*** Block opens ***
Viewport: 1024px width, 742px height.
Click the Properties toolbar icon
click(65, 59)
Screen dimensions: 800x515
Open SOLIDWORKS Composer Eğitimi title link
*** Block closes ***
## ACTIVITY
Without dropping a single line, output the records above exactly.

## THE ANSWER
Viewport: 1024px width, 742px height.
Click the Properties toolbar icon
click(65, 59)
Screen dimensions: 800x515
Open SOLIDWORKS Composer Eğitimi title link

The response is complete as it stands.